Under its national food and drink policy, launched in 2009, the Scottish government worked alongside the industry in hopes of increasing sales to £12.5-billion by 2017 from £7.5-billion in 2007. It met that target six years early, and has now set a new target of £16.5-billion by 2017.
It also invested in a widespread marketing campaign, branding Scotland as a “Land of Food and Drink,” as well as spending tens of millions of dollars in grants toward research and development in the food sector. The government also spent £56-million on a “Healthy Eating, Active Living” marketing campaign aimed at consumers to improve diets and increase physical activity.
In 2010, Britain’s then-Labour government unveiled a comprehensive plan called Food 2030, which looked at promoting healthy diets, encouraging sustainability and reducing greenhouse gas emissions in food production, reducing waste and investing in technology.
The plan was set aside with the election of a Conservative government in favour of a new 25-year plan, its intent to “up the country’s ambitions for food and farming, setting out how we can grow more, buy more and sell more British food.”
Photo illustration: The Globe and Mail
A wish list for food
Assistant deputy agriculture minister Greg Meredith says bureaucrats will look at work already done by some organizations that have put together proposals for a national food policy. Here are some of these groups’ main priorities:
Conference Board of Canada
The 2014 “Canadian Food Strategy” was funded in part by large food companies such as Heinz Canada, Maple Leaf Foods and Nestlé Canada, and rests on the premise that industry success is the “engine that can fuel our progress” on other food issues.

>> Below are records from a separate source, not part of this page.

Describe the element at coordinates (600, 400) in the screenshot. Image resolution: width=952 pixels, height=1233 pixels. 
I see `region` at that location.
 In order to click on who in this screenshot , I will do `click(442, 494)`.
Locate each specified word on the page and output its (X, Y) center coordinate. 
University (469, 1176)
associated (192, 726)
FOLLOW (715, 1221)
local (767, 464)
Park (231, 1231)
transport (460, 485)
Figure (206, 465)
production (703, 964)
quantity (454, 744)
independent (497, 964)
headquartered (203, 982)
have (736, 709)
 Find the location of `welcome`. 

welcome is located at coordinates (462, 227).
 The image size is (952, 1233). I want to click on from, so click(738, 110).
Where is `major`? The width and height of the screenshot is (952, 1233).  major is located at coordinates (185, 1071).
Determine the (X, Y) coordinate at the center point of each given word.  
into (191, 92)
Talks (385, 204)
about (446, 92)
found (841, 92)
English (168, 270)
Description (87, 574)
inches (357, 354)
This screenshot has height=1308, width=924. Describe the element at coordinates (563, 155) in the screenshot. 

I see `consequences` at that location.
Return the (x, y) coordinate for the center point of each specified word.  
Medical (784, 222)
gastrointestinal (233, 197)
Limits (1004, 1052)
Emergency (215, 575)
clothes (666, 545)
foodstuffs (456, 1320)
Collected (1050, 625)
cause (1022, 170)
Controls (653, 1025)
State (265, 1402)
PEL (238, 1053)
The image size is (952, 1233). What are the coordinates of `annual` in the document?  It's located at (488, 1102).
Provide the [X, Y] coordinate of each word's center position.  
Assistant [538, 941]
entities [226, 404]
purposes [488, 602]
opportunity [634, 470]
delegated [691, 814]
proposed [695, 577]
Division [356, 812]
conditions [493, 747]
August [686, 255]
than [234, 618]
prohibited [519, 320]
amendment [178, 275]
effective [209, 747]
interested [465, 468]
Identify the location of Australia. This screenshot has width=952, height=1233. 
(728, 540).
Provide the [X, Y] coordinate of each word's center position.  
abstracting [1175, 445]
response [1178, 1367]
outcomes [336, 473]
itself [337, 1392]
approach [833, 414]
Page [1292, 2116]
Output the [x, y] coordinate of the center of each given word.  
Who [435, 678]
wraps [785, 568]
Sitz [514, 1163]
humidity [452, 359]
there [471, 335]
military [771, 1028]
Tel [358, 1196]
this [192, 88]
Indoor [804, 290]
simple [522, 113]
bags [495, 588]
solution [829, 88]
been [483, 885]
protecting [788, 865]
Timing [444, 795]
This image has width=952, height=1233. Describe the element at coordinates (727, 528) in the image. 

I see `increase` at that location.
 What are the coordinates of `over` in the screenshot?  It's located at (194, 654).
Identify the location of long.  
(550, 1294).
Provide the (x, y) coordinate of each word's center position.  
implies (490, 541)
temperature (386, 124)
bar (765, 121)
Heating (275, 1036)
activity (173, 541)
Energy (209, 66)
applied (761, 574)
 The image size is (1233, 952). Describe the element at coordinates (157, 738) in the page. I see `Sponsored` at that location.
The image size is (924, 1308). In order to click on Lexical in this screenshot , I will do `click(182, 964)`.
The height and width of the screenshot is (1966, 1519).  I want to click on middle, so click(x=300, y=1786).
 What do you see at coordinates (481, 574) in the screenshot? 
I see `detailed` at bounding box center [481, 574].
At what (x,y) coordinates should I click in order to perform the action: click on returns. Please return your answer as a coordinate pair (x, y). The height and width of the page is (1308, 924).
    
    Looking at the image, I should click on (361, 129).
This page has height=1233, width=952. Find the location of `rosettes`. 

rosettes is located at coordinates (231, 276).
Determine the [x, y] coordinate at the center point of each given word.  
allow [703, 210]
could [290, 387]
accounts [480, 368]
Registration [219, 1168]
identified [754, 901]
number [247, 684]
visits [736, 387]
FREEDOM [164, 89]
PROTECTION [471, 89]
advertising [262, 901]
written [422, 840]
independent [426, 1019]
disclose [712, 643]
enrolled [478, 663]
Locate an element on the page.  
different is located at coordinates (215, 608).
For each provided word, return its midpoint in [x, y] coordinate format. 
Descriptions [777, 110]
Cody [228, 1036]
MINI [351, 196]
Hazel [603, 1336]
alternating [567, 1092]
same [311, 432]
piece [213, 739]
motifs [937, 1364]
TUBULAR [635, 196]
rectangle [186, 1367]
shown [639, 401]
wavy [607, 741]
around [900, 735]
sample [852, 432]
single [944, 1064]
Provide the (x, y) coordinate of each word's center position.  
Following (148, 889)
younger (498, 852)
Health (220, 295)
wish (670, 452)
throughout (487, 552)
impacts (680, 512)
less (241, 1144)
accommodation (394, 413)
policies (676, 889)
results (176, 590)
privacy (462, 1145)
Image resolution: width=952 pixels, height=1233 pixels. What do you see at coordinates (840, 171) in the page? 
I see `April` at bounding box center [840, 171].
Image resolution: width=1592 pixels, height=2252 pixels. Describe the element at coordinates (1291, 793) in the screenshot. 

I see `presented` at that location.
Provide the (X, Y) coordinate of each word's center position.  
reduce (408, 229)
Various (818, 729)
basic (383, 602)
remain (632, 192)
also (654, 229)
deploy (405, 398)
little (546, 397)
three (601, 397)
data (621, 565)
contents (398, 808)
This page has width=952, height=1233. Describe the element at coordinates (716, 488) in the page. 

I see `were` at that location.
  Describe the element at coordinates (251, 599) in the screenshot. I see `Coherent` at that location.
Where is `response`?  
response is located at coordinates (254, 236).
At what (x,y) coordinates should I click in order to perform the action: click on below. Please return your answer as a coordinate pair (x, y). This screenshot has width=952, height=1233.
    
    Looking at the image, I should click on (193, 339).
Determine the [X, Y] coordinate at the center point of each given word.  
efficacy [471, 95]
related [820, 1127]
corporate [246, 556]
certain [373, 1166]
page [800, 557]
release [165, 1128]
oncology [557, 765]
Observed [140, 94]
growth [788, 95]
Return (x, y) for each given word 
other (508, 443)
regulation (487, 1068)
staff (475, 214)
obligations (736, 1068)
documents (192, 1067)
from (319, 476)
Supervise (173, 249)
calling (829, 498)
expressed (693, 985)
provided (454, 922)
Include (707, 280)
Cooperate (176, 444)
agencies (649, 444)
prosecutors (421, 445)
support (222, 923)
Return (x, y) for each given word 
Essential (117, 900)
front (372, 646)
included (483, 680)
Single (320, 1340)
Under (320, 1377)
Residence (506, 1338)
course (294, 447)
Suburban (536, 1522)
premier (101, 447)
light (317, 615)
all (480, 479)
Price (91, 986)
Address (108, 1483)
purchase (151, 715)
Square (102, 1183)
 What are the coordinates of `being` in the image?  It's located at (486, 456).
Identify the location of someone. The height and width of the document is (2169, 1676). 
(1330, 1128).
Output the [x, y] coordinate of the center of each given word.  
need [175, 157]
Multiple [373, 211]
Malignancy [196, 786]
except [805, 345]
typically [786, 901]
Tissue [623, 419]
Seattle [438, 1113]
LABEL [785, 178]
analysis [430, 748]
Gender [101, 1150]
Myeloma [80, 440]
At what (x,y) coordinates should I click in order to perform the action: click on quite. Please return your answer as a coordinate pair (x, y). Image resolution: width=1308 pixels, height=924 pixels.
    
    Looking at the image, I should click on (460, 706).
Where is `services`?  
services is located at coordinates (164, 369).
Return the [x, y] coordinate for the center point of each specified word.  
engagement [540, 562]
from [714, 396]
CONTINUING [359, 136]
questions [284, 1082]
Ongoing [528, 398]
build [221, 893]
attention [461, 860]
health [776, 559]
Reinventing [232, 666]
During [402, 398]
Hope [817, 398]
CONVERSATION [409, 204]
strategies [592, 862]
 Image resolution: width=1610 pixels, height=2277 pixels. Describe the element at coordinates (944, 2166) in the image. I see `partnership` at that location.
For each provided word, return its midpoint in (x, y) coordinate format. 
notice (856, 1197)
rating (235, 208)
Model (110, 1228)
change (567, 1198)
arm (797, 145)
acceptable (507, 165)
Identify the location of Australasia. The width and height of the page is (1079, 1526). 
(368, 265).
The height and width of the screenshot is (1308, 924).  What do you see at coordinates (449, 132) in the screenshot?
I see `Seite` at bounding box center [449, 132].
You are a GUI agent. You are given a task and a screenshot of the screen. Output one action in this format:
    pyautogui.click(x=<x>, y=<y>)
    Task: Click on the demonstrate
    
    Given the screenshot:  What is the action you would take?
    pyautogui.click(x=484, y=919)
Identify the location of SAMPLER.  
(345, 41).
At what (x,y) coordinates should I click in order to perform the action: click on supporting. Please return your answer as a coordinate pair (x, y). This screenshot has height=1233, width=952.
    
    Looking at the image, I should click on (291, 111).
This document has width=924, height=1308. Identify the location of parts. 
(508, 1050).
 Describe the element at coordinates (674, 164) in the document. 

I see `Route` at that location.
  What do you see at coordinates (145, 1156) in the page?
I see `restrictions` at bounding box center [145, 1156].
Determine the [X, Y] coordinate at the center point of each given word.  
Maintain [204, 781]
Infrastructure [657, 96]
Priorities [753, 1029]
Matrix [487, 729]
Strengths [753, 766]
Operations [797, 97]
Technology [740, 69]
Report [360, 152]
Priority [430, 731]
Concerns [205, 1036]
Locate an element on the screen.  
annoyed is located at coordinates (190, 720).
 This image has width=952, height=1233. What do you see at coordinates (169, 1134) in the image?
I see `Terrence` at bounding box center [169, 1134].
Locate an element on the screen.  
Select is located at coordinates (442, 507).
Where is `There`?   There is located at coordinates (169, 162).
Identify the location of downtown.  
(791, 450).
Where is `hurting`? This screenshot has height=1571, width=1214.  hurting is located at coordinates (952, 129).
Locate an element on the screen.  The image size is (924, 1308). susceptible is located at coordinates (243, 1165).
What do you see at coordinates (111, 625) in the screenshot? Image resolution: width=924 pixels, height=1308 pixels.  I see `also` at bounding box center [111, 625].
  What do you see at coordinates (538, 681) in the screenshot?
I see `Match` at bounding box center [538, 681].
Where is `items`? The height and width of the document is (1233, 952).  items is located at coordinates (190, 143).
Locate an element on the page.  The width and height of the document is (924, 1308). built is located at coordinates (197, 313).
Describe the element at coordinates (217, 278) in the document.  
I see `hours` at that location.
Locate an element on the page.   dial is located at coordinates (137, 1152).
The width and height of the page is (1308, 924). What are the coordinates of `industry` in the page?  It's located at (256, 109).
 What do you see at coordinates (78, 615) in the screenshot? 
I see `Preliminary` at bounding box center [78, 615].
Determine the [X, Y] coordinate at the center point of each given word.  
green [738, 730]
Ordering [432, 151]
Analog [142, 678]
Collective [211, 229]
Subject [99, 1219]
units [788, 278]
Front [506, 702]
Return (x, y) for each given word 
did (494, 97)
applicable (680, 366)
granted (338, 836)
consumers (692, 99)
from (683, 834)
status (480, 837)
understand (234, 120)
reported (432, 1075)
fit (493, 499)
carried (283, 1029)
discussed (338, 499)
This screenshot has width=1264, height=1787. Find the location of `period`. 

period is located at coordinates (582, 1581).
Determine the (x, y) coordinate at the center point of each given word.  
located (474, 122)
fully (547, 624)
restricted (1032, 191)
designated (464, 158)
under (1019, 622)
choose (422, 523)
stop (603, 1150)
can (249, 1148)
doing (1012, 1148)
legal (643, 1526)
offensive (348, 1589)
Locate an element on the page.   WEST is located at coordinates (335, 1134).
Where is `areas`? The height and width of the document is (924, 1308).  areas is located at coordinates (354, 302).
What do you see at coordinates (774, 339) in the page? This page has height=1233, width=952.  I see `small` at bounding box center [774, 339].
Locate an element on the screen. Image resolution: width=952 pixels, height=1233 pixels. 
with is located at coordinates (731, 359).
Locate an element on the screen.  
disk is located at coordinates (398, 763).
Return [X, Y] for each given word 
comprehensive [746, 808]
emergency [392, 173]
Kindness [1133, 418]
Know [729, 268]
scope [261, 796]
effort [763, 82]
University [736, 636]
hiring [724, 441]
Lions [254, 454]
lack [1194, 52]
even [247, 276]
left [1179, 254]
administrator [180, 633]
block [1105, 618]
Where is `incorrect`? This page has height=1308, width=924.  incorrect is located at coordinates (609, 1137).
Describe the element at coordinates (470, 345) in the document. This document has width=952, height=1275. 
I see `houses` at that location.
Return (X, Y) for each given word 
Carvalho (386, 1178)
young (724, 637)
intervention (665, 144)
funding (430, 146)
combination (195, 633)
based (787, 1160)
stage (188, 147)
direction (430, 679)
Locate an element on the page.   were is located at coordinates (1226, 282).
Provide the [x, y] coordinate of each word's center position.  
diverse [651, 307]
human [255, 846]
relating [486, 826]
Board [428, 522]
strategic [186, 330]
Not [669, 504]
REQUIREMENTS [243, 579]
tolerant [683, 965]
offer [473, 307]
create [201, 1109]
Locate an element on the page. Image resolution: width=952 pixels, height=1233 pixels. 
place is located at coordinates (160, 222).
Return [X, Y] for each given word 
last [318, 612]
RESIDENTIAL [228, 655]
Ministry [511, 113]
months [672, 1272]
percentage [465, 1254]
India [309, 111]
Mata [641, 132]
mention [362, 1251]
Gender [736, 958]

As such, the plan calls for a number of initiatives to facilitate such success, including improving exporters’ access to international markets, building a “Canada Brand” for local food, increasing private- and public-sector research in technology and streamlining regulations for the food industry.
Canadian Federation of Agriculture
This 2013 plan from the CFA, which represents farmers across the country, was born out of a frustration that the federal government was failing to set long-term plans regarding agriculture and farming.
Many of the recommendations from this plan revolve around promoting local food and securing farm incomes. Some of these recommendations include asking public-sector institutions, as well as restaurants and retailers, to increase their use of Canadian-grown products by 2 per cent each year, creating a “Canadian-grown” food labelling system and increasing funding for food research by 10 per cent each year.
Food Secure Canada
The organization’s plan, released in 2011, represents a diverse group of activists, community workers and environmentalists, and focuses in large part on social justice issues related to food.
Among the report’s recommendations: land reform and redistribution to “heal and rebuild relationships between Indigenous people and stakeholders,” improving access to food in urban communities, shifting toward community-based agriculture, phasing out genetically modified crops, and removing food and agriculture from agreements with the World Trade Organization.